→ **Task goal**: Write out every one of the rows below verbatim, changing nothing.

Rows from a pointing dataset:
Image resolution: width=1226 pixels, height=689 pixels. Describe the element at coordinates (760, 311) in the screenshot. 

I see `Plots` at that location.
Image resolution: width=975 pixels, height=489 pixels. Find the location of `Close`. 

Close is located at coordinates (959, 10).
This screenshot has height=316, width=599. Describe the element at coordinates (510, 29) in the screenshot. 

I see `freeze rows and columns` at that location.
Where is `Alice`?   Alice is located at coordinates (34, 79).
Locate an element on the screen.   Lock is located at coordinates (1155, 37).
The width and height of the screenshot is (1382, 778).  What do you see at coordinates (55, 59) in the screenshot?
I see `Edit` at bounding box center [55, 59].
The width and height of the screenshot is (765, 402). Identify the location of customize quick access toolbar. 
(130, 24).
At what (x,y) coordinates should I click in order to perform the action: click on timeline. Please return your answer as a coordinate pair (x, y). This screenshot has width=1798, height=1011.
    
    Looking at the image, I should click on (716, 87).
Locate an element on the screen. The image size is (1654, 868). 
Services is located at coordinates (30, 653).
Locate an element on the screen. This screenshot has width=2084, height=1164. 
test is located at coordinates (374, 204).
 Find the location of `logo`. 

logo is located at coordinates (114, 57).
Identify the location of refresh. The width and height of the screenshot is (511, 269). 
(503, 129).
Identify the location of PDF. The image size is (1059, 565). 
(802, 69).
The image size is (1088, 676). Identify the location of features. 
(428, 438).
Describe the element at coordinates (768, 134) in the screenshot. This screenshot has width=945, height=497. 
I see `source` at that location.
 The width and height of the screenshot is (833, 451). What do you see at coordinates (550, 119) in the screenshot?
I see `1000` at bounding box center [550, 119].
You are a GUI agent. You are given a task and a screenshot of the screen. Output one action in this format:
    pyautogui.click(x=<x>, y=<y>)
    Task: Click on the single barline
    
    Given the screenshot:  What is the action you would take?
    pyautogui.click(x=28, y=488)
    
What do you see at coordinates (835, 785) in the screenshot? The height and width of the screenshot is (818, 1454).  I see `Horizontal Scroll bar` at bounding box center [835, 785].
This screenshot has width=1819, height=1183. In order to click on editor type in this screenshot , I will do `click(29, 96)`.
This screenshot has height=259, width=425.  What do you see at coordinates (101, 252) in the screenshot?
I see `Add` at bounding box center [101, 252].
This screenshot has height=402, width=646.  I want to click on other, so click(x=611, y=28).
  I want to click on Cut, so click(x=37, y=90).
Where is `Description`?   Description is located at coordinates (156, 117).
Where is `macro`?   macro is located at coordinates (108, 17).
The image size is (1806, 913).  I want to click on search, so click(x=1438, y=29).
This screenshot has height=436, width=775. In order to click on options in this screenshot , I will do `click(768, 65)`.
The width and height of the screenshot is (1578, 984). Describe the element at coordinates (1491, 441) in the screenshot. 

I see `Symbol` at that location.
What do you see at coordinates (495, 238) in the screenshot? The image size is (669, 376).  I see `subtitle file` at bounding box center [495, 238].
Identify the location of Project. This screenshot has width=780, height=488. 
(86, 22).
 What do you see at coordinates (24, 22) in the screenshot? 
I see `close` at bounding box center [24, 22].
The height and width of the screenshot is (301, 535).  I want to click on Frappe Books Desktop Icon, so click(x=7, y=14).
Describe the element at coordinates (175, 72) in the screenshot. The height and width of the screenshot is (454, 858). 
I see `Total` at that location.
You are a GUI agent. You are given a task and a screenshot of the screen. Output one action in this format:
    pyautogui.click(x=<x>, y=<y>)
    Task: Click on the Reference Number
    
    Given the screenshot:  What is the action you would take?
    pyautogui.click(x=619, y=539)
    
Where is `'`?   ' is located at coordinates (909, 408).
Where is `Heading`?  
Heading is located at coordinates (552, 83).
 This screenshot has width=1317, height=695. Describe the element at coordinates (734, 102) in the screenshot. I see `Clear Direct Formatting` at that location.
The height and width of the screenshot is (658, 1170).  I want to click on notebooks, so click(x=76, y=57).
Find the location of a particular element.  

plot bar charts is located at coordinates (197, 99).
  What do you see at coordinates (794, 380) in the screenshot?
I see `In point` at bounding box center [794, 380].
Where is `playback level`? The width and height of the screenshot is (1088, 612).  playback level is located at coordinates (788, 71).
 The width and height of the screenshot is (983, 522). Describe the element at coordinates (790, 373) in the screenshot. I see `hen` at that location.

→ **Task answer**:
Image resolution: width=1226 pixels, height=689 pixels. Describe the element at coordinates (760, 311) in the screenshot. 

I see `Plots` at that location.
Image resolution: width=975 pixels, height=489 pixels. Find the location of `Close`. 

Close is located at coordinates (959, 10).
This screenshot has height=316, width=599. Describe the element at coordinates (510, 29) in the screenshot. 

I see `freeze rows and columns` at that location.
Where is `Alice`?   Alice is located at coordinates (34, 79).
Locate an element on the screen.   Lock is located at coordinates (1155, 37).
The width and height of the screenshot is (1382, 778).  What do you see at coordinates (55, 59) in the screenshot?
I see `Edit` at bounding box center [55, 59].
The width and height of the screenshot is (765, 402). Identify the location of customize quick access toolbar. 
(130, 24).
At what (x,y) coordinates should I click in order to perform the action: click on timeline. Please return your answer as a coordinate pair (x, y). This screenshot has width=1798, height=1011.
    
    Looking at the image, I should click on (716, 87).
Locate an element on the screen. The image size is (1654, 868). 
Services is located at coordinates (30, 653).
Locate an element on the screen. This screenshot has width=2084, height=1164. 
test is located at coordinates (374, 204).
 Find the location of `logo`. 

logo is located at coordinates (114, 57).
Identify the location of refresh. The width and height of the screenshot is (511, 269). 
(503, 129).
Identify the location of PDF. The image size is (1059, 565). 
(802, 69).
The image size is (1088, 676). Identify the location of features. 
(428, 438).
Describe the element at coordinates (768, 134) in the screenshot. This screenshot has width=945, height=497. 
I see `source` at that location.
 The width and height of the screenshot is (833, 451). What do you see at coordinates (550, 119) in the screenshot?
I see `1000` at bounding box center [550, 119].
You are a GUI agent. You are given a task and a screenshot of the screen. Output one action in this format:
    pyautogui.click(x=<x>, y=<y>)
    Task: Click on the single barline
    
    Given the screenshot:  What is the action you would take?
    pyautogui.click(x=28, y=488)
    
What do you see at coordinates (835, 785) in the screenshot? The height and width of the screenshot is (818, 1454).  I see `Horizontal Scroll bar` at bounding box center [835, 785].
This screenshot has width=1819, height=1183. In order to click on editor type in this screenshot , I will do `click(29, 96)`.
This screenshot has height=259, width=425.  What do you see at coordinates (101, 252) in the screenshot?
I see `Add` at bounding box center [101, 252].
This screenshot has height=402, width=646.  I want to click on other, so click(x=611, y=28).
  I want to click on Cut, so click(x=37, y=90).
Where is `Description`?   Description is located at coordinates (156, 117).
Where is `macro`?   macro is located at coordinates (108, 17).
The image size is (1806, 913).  I want to click on search, so click(x=1438, y=29).
This screenshot has height=436, width=775. In order to click on options in this screenshot , I will do `click(768, 65)`.
The width and height of the screenshot is (1578, 984). Describe the element at coordinates (1491, 441) in the screenshot. 

I see `Symbol` at that location.
What do you see at coordinates (495, 238) in the screenshot? The image size is (669, 376).  I see `subtitle file` at bounding box center [495, 238].
Identify the location of Project. This screenshot has width=780, height=488. 
(86, 22).
 What do you see at coordinates (24, 22) in the screenshot? 
I see `close` at bounding box center [24, 22].
The height and width of the screenshot is (301, 535).  I want to click on Frappe Books Desktop Icon, so click(x=7, y=14).
Describe the element at coordinates (175, 72) in the screenshot. The height and width of the screenshot is (454, 858). 
I see `Total` at that location.
You are a GUI agent. You are given a task and a screenshot of the screen. Output one action in this format:
    pyautogui.click(x=<x>, y=<y>)
    Task: Click on the Reference Number
    
    Given the screenshot:  What is the action you would take?
    pyautogui.click(x=619, y=539)
    
Where is `'`?   ' is located at coordinates (909, 408).
Where is `Heading`?  
Heading is located at coordinates (552, 83).
 This screenshot has width=1317, height=695. Describe the element at coordinates (734, 102) in the screenshot. I see `Clear Direct Formatting` at that location.
The height and width of the screenshot is (658, 1170).  I want to click on notebooks, so click(x=76, y=57).
Find the location of a particular element.  

plot bar charts is located at coordinates (197, 99).
  What do you see at coordinates (794, 380) in the screenshot?
I see `In point` at bounding box center [794, 380].
Where is `playback level`? The width and height of the screenshot is (1088, 612).  playback level is located at coordinates (788, 71).
 The width and height of the screenshot is (983, 522). Describe the element at coordinates (790, 373) in the screenshot. I see `hen` at that location.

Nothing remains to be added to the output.